WHAT IS EXPECTED:
The required answer is an exact copy of every entry underneath.

((

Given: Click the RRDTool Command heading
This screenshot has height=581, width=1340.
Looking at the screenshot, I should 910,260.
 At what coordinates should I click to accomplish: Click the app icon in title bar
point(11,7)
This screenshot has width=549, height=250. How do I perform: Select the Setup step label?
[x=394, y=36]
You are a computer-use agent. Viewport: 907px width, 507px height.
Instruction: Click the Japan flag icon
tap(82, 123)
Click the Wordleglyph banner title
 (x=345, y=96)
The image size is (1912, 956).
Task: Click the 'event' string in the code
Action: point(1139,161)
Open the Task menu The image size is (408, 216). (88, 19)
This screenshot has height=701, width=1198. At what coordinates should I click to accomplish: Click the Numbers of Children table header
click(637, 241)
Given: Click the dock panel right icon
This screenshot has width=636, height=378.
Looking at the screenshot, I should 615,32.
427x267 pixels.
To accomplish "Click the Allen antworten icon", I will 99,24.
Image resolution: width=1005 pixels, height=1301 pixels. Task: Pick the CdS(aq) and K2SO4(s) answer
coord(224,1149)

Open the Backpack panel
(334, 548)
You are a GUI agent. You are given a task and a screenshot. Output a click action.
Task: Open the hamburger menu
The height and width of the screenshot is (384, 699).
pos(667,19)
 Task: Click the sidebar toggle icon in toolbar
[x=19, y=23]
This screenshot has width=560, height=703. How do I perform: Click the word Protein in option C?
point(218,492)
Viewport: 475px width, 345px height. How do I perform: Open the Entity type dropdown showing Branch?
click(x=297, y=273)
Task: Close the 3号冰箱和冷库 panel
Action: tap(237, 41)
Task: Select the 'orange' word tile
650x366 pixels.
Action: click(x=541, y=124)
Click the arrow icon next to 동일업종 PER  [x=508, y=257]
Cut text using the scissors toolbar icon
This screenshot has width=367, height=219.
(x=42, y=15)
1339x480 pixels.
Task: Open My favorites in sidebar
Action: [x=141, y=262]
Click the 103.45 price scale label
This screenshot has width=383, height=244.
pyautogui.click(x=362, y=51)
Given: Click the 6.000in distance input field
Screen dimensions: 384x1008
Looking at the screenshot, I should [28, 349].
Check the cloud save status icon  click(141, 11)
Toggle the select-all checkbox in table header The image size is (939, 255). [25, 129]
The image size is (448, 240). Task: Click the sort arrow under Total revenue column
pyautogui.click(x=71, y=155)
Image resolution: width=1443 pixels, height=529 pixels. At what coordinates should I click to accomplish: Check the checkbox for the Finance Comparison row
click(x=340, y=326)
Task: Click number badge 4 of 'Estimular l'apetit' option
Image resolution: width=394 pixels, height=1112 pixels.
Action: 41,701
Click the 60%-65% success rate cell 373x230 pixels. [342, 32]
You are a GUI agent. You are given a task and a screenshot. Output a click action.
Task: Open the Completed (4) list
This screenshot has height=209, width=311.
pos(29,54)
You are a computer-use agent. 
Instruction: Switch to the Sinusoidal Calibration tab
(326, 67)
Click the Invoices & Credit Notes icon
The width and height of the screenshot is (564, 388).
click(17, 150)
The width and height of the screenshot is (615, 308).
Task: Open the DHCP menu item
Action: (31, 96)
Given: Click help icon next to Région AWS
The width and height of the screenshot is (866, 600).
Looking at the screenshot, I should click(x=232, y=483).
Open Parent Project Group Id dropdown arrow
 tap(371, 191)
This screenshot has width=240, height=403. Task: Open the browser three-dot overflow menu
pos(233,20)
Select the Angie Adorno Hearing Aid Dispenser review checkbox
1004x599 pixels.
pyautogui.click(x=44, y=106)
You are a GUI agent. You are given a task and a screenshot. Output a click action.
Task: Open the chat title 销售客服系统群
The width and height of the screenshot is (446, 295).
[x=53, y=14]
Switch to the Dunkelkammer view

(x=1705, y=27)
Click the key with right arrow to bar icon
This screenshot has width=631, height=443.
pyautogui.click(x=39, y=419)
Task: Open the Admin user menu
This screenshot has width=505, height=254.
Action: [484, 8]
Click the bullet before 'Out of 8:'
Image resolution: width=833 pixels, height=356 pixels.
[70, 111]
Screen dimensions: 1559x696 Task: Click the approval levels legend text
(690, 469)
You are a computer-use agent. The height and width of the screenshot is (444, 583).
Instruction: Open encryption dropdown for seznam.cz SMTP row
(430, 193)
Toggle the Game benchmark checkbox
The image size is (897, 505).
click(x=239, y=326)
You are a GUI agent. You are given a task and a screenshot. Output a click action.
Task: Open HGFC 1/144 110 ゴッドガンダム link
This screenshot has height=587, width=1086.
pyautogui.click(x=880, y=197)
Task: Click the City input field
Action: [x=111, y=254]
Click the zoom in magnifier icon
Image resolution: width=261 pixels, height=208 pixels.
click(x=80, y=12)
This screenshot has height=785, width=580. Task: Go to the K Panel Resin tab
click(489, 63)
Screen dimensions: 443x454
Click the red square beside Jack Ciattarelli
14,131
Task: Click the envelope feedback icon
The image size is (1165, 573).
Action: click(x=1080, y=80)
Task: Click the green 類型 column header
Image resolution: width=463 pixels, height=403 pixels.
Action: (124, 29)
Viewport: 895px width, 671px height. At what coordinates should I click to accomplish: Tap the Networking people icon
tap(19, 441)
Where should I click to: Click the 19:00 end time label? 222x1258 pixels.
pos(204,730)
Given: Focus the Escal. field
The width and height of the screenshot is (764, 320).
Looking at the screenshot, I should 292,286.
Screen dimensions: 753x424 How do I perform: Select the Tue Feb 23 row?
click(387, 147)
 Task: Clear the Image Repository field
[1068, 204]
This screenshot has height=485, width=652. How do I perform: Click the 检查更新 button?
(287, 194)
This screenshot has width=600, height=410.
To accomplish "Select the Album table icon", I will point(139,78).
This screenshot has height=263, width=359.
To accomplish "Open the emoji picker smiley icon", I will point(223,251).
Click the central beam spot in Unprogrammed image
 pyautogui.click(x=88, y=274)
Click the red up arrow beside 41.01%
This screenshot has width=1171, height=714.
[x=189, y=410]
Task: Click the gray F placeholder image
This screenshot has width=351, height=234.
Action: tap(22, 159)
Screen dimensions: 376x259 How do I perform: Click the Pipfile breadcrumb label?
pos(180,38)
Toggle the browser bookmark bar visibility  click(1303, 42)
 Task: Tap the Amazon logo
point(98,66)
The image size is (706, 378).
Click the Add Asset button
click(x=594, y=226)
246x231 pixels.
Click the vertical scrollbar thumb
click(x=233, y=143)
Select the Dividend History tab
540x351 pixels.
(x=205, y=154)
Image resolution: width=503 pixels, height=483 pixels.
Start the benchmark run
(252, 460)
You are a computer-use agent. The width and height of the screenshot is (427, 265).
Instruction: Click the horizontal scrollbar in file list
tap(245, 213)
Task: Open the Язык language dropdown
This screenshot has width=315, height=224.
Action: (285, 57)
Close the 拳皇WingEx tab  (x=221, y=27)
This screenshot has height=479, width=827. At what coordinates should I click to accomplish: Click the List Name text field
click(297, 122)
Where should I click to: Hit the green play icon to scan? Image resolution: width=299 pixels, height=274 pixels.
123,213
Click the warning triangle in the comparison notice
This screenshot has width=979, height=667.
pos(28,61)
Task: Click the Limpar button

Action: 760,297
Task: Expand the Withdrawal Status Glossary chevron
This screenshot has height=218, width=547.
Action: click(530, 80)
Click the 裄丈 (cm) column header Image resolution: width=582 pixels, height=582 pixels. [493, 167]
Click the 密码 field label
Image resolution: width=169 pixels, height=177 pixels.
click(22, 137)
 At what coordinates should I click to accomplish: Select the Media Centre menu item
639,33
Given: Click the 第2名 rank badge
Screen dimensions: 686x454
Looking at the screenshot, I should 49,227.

))

RESULT OF THE TASK:
Given: Click the RRDTool Command heading
This screenshot has height=581, width=1340.
Looking at the screenshot, I should 910,260.
 At what coordinates should I click to accomplish: Click the app icon in title bar
point(11,7)
This screenshot has width=549, height=250. How do I perform: Select the Setup step label?
[x=394, y=36]
You are a computer-use agent. Viewport: 907px width, 507px height.
Instruction: Click the Japan flag icon
tap(82, 123)
Click the Wordleglyph banner title
 (x=345, y=96)
The image size is (1912, 956).
Task: Click the 'event' string in the code
Action: point(1139,161)
Open the Task menu The image size is (408, 216). (88, 19)
This screenshot has height=701, width=1198. At what coordinates should I click to accomplish: Click the Numbers of Children table header
click(637, 241)
Given: Click the dock panel right icon
This screenshot has width=636, height=378.
Looking at the screenshot, I should 615,32.
427x267 pixels.
To accomplish "Click the Allen antworten icon", I will 99,24.
Image resolution: width=1005 pixels, height=1301 pixels. Task: Pick the CdS(aq) and K2SO4(s) answer
coord(224,1149)

Open the Backpack panel
(334, 548)
You are a GUI agent. You are given a task and a screenshot. Output a click action.
Task: Open the hamburger menu
The height and width of the screenshot is (384, 699).
pos(667,19)
 Task: Click the sidebar toggle icon in toolbar
[x=19, y=23]
This screenshot has width=560, height=703. How do I perform: Click the word Protein in option C?
point(218,492)
Viewport: 475px width, 345px height. How do I perform: Open the Entity type dropdown showing Branch?
click(x=297, y=273)
Task: Close the 3号冰箱和冷库 panel
Action: tap(237, 41)
Task: Select the 'orange' word tile
650x366 pixels.
Action: click(x=541, y=124)
Click the arrow icon next to 동일업종 PER  [x=508, y=257]
Cut text using the scissors toolbar icon
This screenshot has width=367, height=219.
(x=42, y=15)
1339x480 pixels.
Task: Open My favorites in sidebar
Action: [x=141, y=262]
Click the 103.45 price scale label
This screenshot has width=383, height=244.
pyautogui.click(x=362, y=51)
Given: Click the 6.000in distance input field
Screen dimensions: 384x1008
Looking at the screenshot, I should [28, 349].
Check the cloud save status icon  click(141, 11)
Toggle the select-all checkbox in table header The image size is (939, 255). [25, 129]
The image size is (448, 240). Task: Click the sort arrow under Total revenue column
pyautogui.click(x=71, y=155)
Image resolution: width=1443 pixels, height=529 pixels. At what coordinates should I click to accomplish: Check the checkbox for the Finance Comparison row
click(x=340, y=326)
Task: Click number badge 4 of 'Estimular l'apetit' option
Image resolution: width=394 pixels, height=1112 pixels.
Action: 41,701
Click the 60%-65% success rate cell 373x230 pixels. [342, 32]
You are a GUI agent. You are given a task and a screenshot. Output a click action.
Task: Open the Completed (4) list
This screenshot has height=209, width=311.
pos(29,54)
You are a computer-use agent. 
Instruction: Switch to the Sinusoidal Calibration tab
(326, 67)
Click the Invoices & Credit Notes icon
The width and height of the screenshot is (564, 388).
click(17, 150)
The width and height of the screenshot is (615, 308).
Task: Open the DHCP menu item
Action: (31, 96)
Given: Click help icon next to Région AWS
The width and height of the screenshot is (866, 600).
Looking at the screenshot, I should click(x=232, y=483).
Open Parent Project Group Id dropdown arrow
 tap(371, 191)
This screenshot has width=240, height=403. Task: Open the browser three-dot overflow menu
pos(233,20)
Select the Angie Adorno Hearing Aid Dispenser review checkbox
1004x599 pixels.
pyautogui.click(x=44, y=106)
You are a GUI agent. You are given a task and a screenshot. Output a click action.
Task: Open the chat title 销售客服系统群
The width and height of the screenshot is (446, 295).
[x=53, y=14]
Switch to the Dunkelkammer view

(x=1705, y=27)
Click the key with right arrow to bar icon
This screenshot has width=631, height=443.
pyautogui.click(x=39, y=419)
Task: Open the Admin user menu
This screenshot has width=505, height=254.
Action: [484, 8]
Click the bullet before 'Out of 8:'
Image resolution: width=833 pixels, height=356 pixels.
[70, 111]
Screen dimensions: 1559x696 Task: Click the approval levels legend text
(690, 469)
You are a computer-use agent. The height and width of the screenshot is (444, 583).
Instruction: Open encryption dropdown for seznam.cz SMTP row
(430, 193)
Toggle the Game benchmark checkbox
The image size is (897, 505).
click(x=239, y=326)
You are a GUI agent. You are given a task and a screenshot. Output a click action.
Task: Open HGFC 1/144 110 ゴッドガンダム link
This screenshot has height=587, width=1086.
pyautogui.click(x=880, y=197)
Task: Click the City input field
Action: [x=111, y=254]
Click the zoom in magnifier icon
Image resolution: width=261 pixels, height=208 pixels.
click(x=80, y=12)
This screenshot has height=785, width=580. Task: Go to the K Panel Resin tab
click(489, 63)
Screen dimensions: 443x454
Click the red square beside Jack Ciattarelli
14,131
Task: Click the envelope feedback icon
The image size is (1165, 573).
Action: click(x=1080, y=80)
Task: Click the green 類型 column header
Image resolution: width=463 pixels, height=403 pixels.
Action: (124, 29)
Viewport: 895px width, 671px height. At what coordinates should I click to accomplish: Tap the Networking people icon
tap(19, 441)
Where should I click to: Click the 19:00 end time label? 222x1258 pixels.
pos(204,730)
Given: Focus the Escal. field
The width and height of the screenshot is (764, 320).
Looking at the screenshot, I should 292,286.
Screen dimensions: 753x424 How do I perform: Select the Tue Feb 23 row?
click(387, 147)
 Task: Clear the Image Repository field
[1068, 204]
This screenshot has height=485, width=652. How do I perform: Click the 检查更新 button?
(287, 194)
This screenshot has width=600, height=410.
To accomplish "Select the Album table icon", I will point(139,78).
This screenshot has height=263, width=359.
To accomplish "Open the emoji picker smiley icon", I will point(223,251).
Click the central beam spot in Unprogrammed image
 pyautogui.click(x=88, y=274)
Click the red up arrow beside 41.01%
This screenshot has width=1171, height=714.
[x=189, y=410]
Task: Click the gray F placeholder image
This screenshot has width=351, height=234.
Action: tap(22, 159)
Screen dimensions: 376x259 How do I perform: Click the Pipfile breadcrumb label?
pos(180,38)
Toggle the browser bookmark bar visibility  click(1303, 42)
 Task: Tap the Amazon logo
point(98,66)
The image size is (706, 378).
Click the Add Asset button
click(x=594, y=226)
246x231 pixels.
Click the vertical scrollbar thumb
click(x=233, y=143)
Select the Dividend History tab
540x351 pixels.
(x=205, y=154)
Image resolution: width=503 pixels, height=483 pixels.
Start the benchmark run
(252, 460)
You are a computer-use agent. The width and height of the screenshot is (427, 265).
Instruction: Click the horizontal scrollbar in file list
tap(245, 213)
Task: Open the Язык language dropdown
This screenshot has width=315, height=224.
Action: (285, 57)
Close the 拳皇WingEx tab  (x=221, y=27)
This screenshot has height=479, width=827. At what coordinates should I click to accomplish: Click the List Name text field
click(297, 122)
Where should I click to: Hit the green play icon to scan? Image resolution: width=299 pixels, height=274 pixels.
123,213
Click the warning triangle in the comparison notice
This screenshot has width=979, height=667.
pos(28,61)
Task: Click the Limpar button

Action: 760,297
Task: Expand the Withdrawal Status Glossary chevron
This screenshot has height=218, width=547.
Action: click(530, 80)
Click the 裄丈 (cm) column header Image resolution: width=582 pixels, height=582 pixels. [493, 167]
Click the 密码 field label
Image resolution: width=169 pixels, height=177 pixels.
click(22, 137)
 At what coordinates should I click to accomplish: Select the Media Centre menu item
639,33
Given: Click the 第2名 rank badge
Screen dimensions: 686x454
Looking at the screenshot, I should 49,227.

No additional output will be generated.